Dataset content:
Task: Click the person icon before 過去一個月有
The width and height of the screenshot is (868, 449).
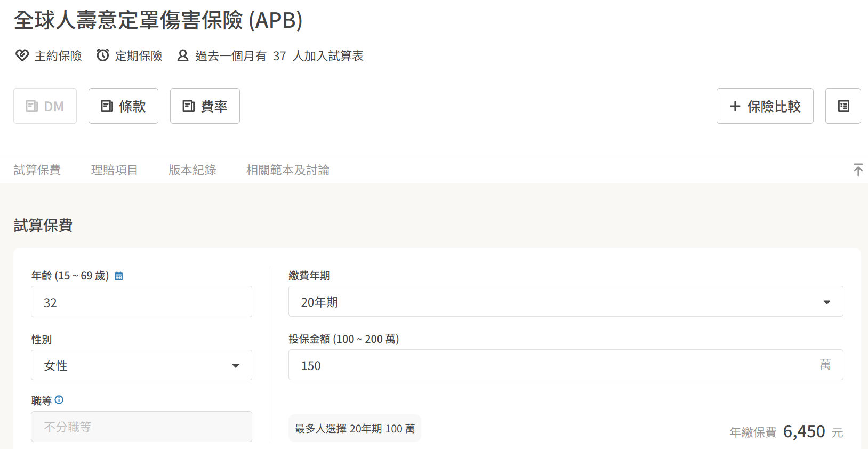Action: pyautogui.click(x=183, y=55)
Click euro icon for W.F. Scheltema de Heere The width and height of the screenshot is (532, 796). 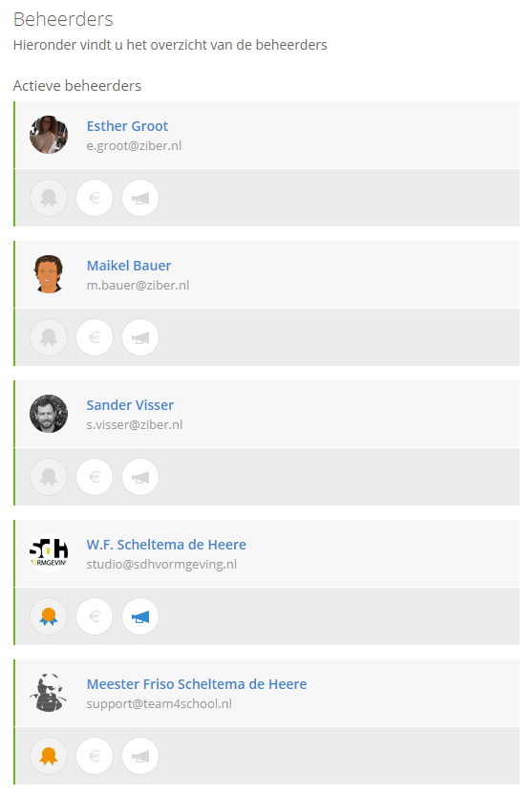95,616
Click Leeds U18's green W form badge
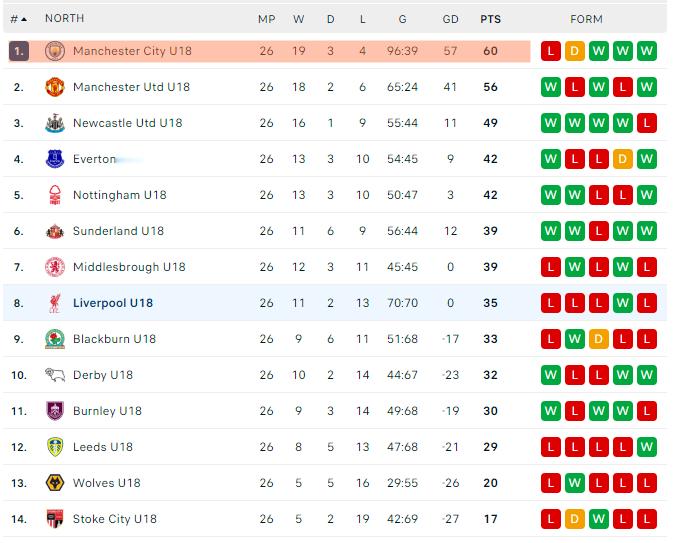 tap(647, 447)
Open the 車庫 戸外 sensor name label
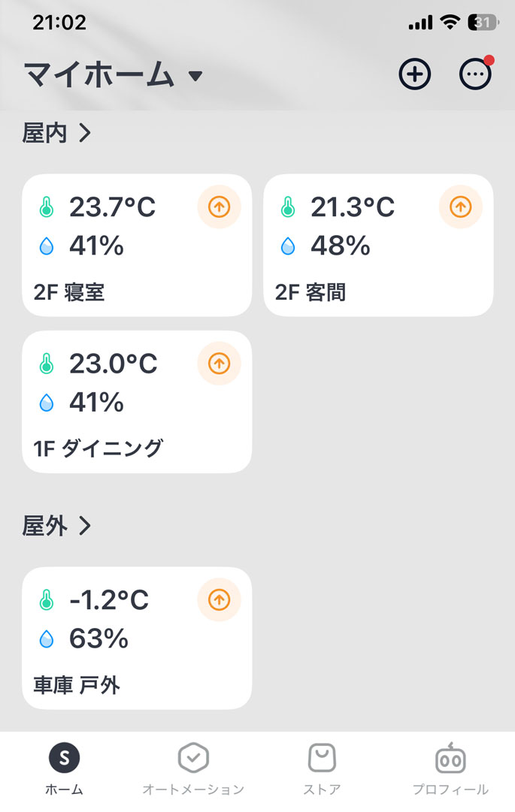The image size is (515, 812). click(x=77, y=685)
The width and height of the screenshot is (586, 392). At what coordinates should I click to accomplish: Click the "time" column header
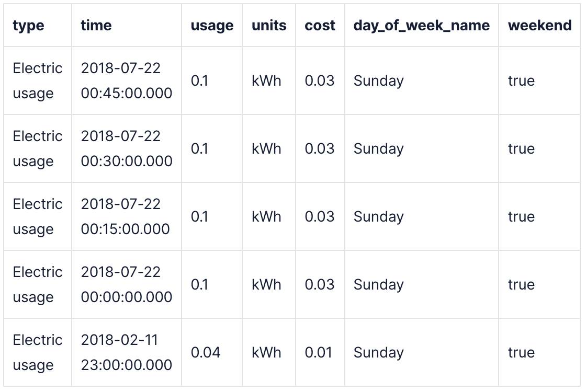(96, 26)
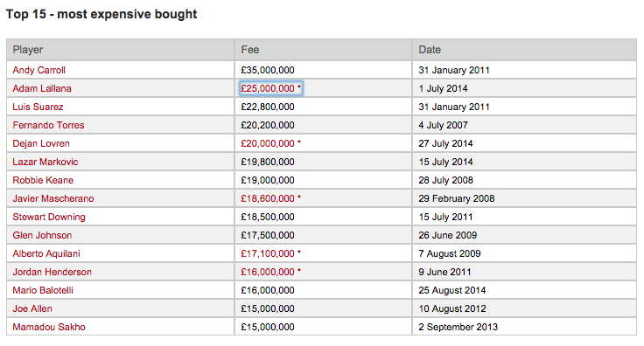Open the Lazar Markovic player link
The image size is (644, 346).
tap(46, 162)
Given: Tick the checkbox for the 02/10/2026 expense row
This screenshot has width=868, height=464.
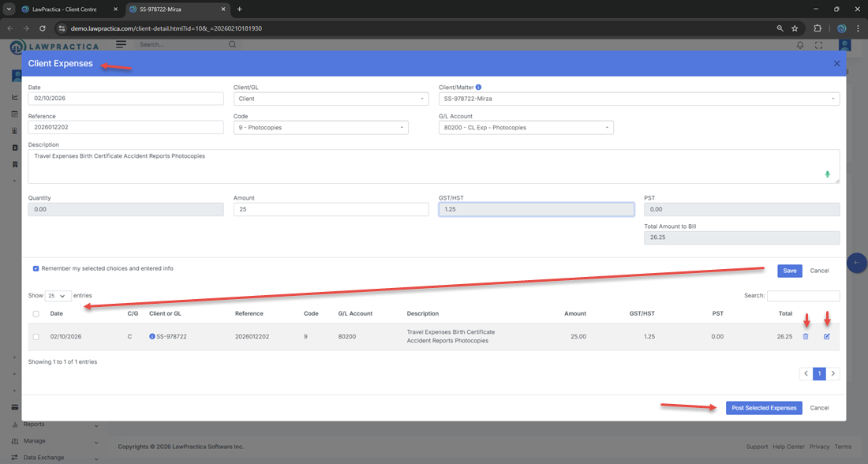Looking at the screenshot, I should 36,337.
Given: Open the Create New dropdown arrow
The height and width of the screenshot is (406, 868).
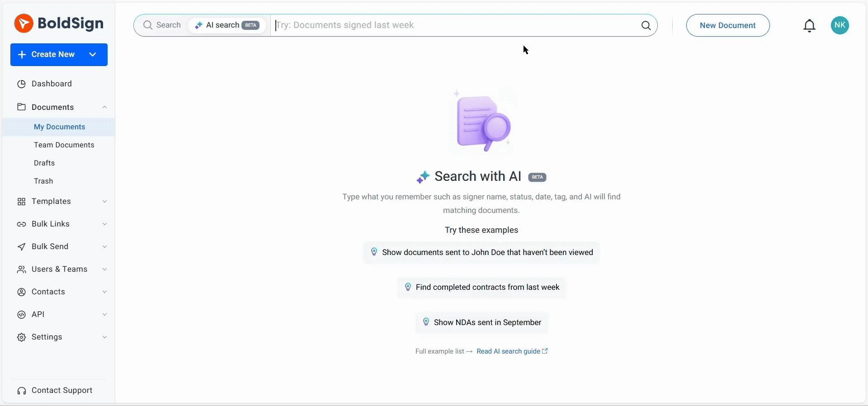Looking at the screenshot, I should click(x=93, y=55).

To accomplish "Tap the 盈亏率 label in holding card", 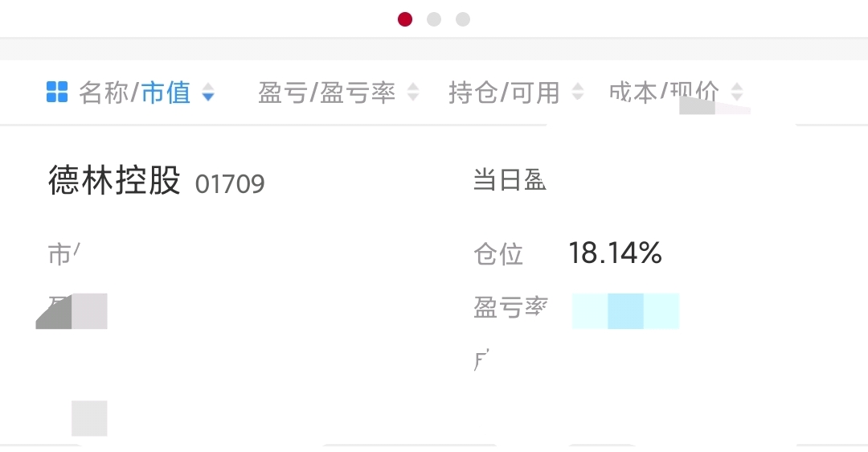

Task to complete: Pull every line with the string "Given" from the data above.

Task response:
Given: Tick the checkbox for the 02/10/2026 expense row
Given: Open the Create New dropdown arrow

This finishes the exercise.